Yes, I have had some extravagant gifts. Perhaps the most extravagant gift was the spirit of God that stayed with me during those last days. I was able to cope with the strain of all that.

The next question is: And let us each ask ourselves….Is it easier for you to give or to receive? And why?

How do we respond to God’s generous grace in our life? How much of  our capacity for generous giving are we actually using right now? 

When I first read in the church's Herald magazine that the church was recommending that we tithe 10% of our income, I thought there was no way I could do that on my income but the more I thought about it and the more I read about the layoffs the church is having to make and the changes they are having to make like making the Peace Prize a part of our World Conference,  because of lack of funding, the more I realized I had to make an effort to do that.  I am going to try.

My kids have been generous to me . The church has been generous to me.  God has certainly been generous to me.
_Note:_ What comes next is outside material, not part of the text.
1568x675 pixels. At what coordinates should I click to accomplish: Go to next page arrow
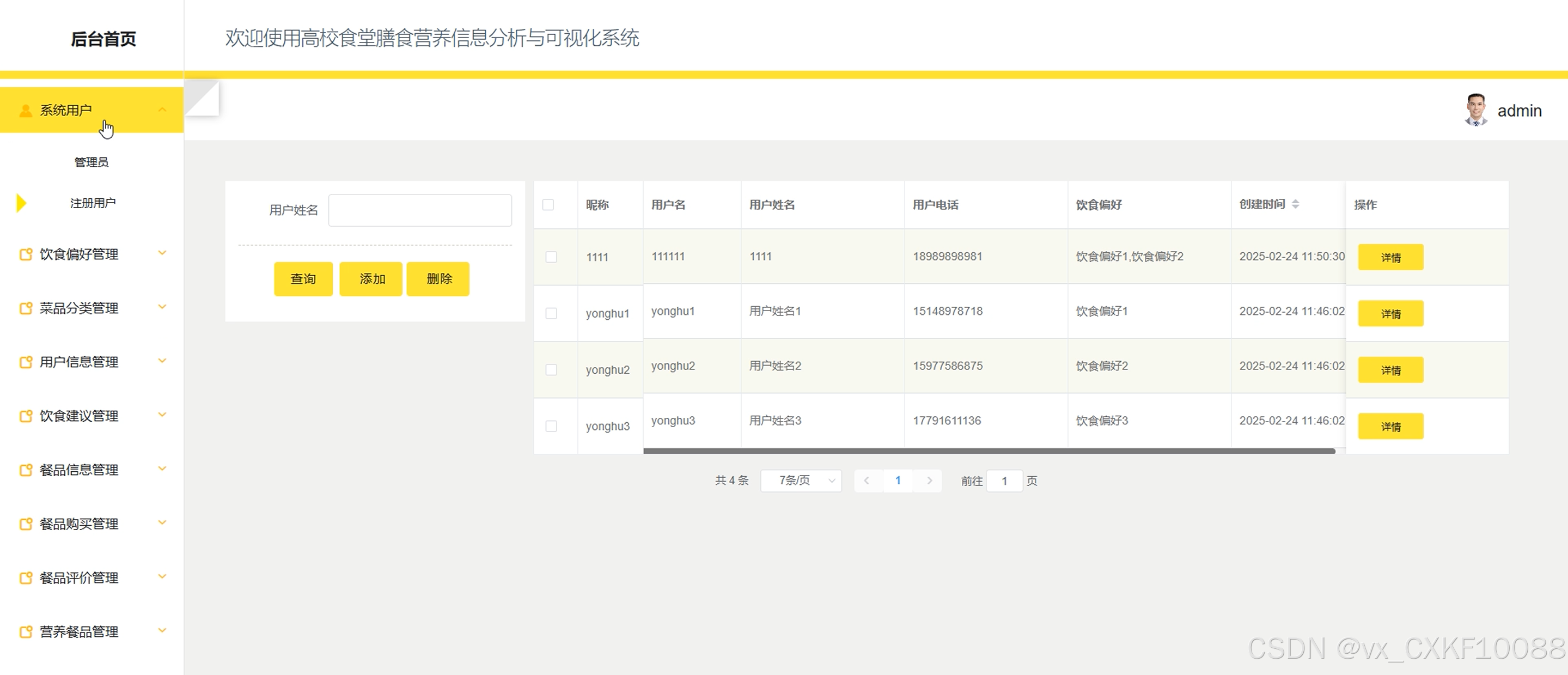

There are luxuries I can eliminate from my spending habits.  Can I continue? I can only try. Let us each ask ourselves if we can make the effort.  Mary, in our scripture made a generous gift.  If we try, we may be able to make a more generous gift as well.
We can all only try.

3 comments:

Deb @ Frugal Little Bungalow said...

Margie, what a beautiful sermon! :)

Sister--Three said...

Hope you are okay today.
When you don't post I get nervous about...
Saying a little prayer that you are just busy!

Margie's Musings said...

I am fine, girls. I was just very busy yesterday. That's for the compliment too, Deb.